---- Supplied data
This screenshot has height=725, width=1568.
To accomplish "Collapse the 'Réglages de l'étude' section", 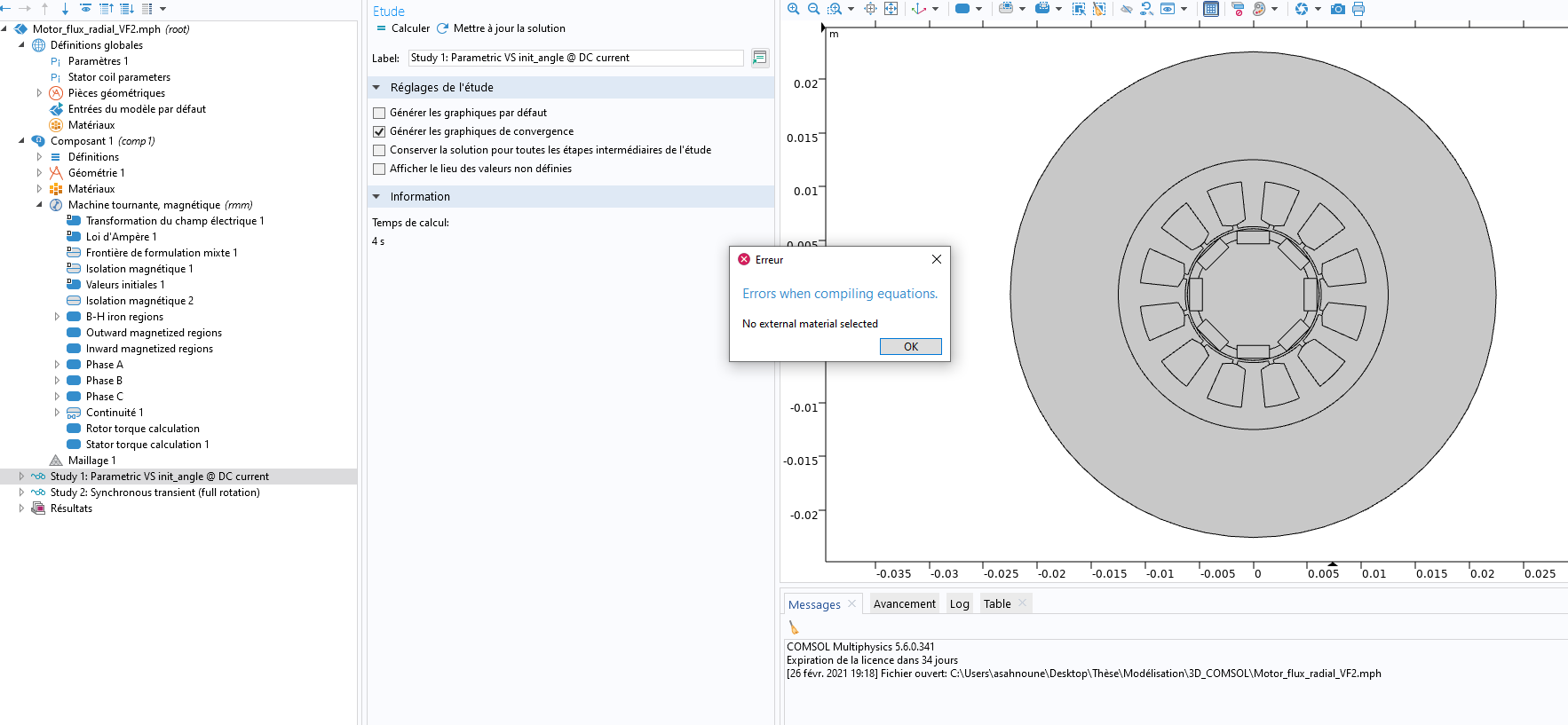I will pos(376,88).
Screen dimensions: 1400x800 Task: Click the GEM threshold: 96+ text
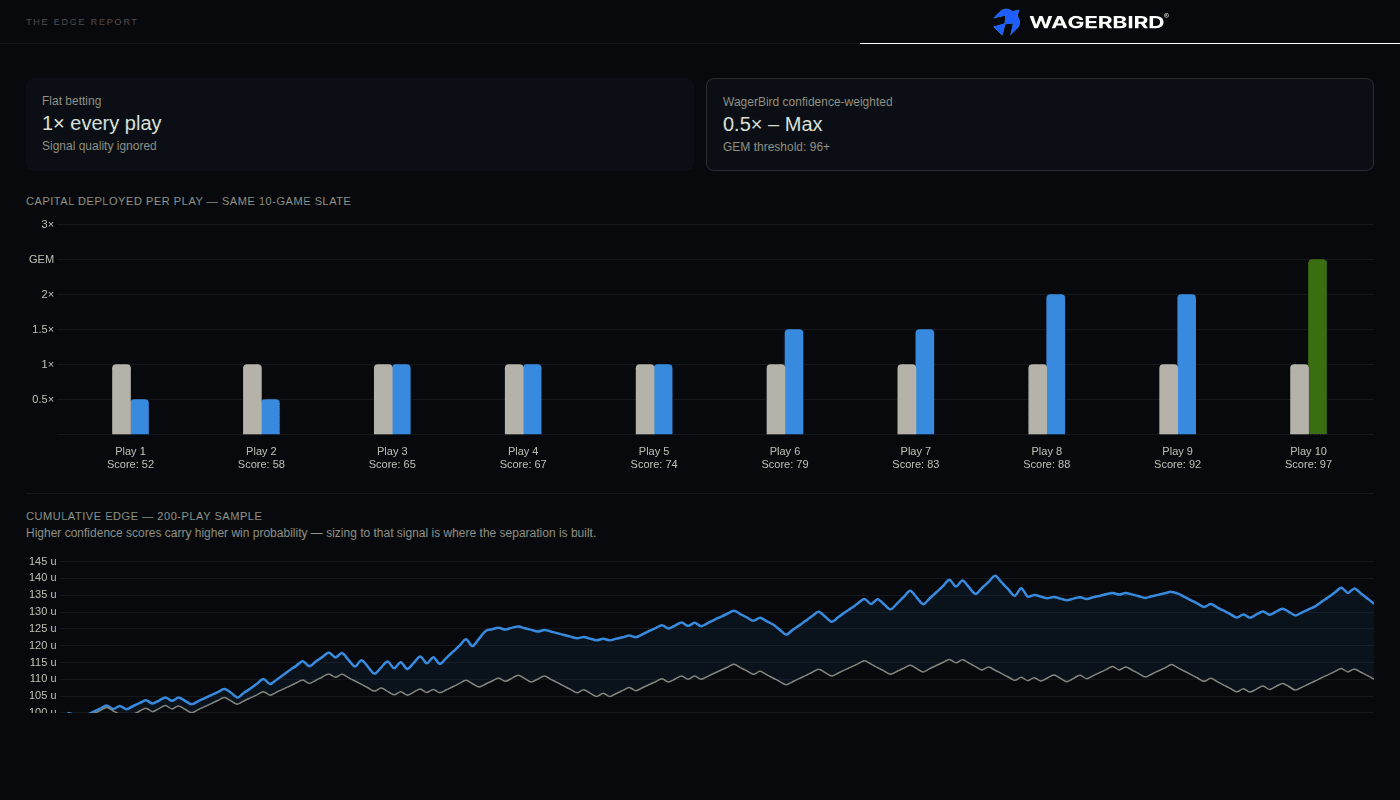[x=776, y=147]
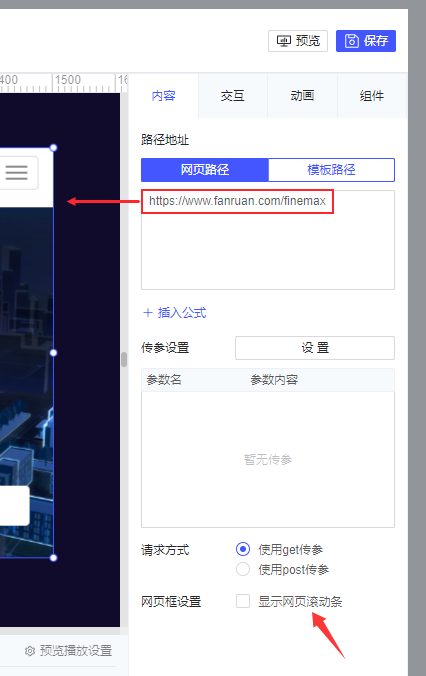The image size is (426, 676).
Task: Select the 模板路径 path type
Action: click(331, 170)
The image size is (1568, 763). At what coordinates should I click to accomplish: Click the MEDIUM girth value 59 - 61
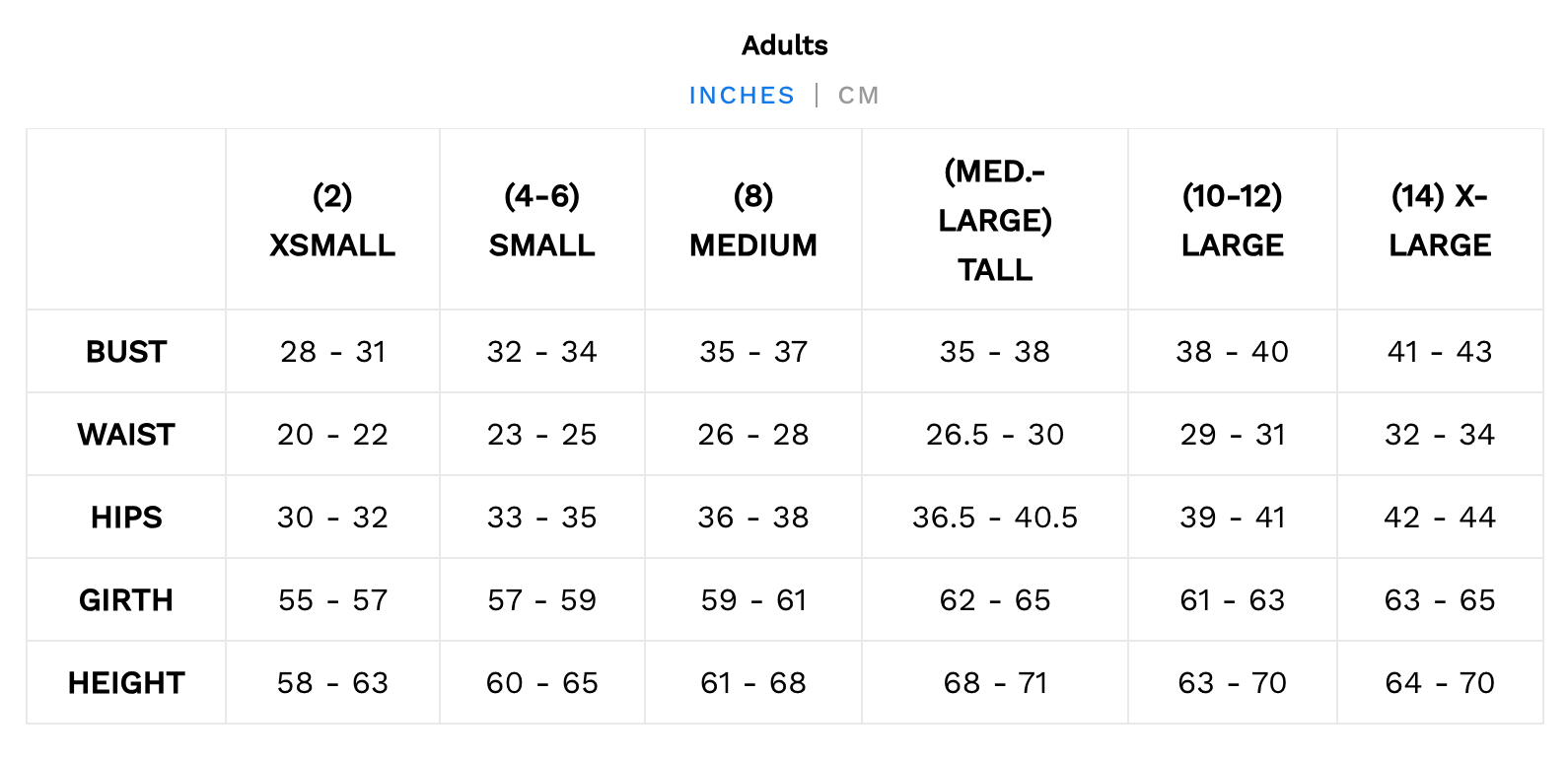tap(753, 600)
--------
● Work order: The lines to copy run from the line containing "Screen dimensions: 1400x800" through the end of the data above; copy exactly those, minus the pictures.

● Task solution:
Screen dimensions: 1400x800 Task: Click the GEM threshold: 96+ text
[x=776, y=147]
The image size is (426, 676).
Task: Select the 模板路径 path type
Action: click(331, 170)
The image size is (1568, 763). At what coordinates should I click to accomplish: Click the MEDIUM girth value 59 - 61
tap(753, 600)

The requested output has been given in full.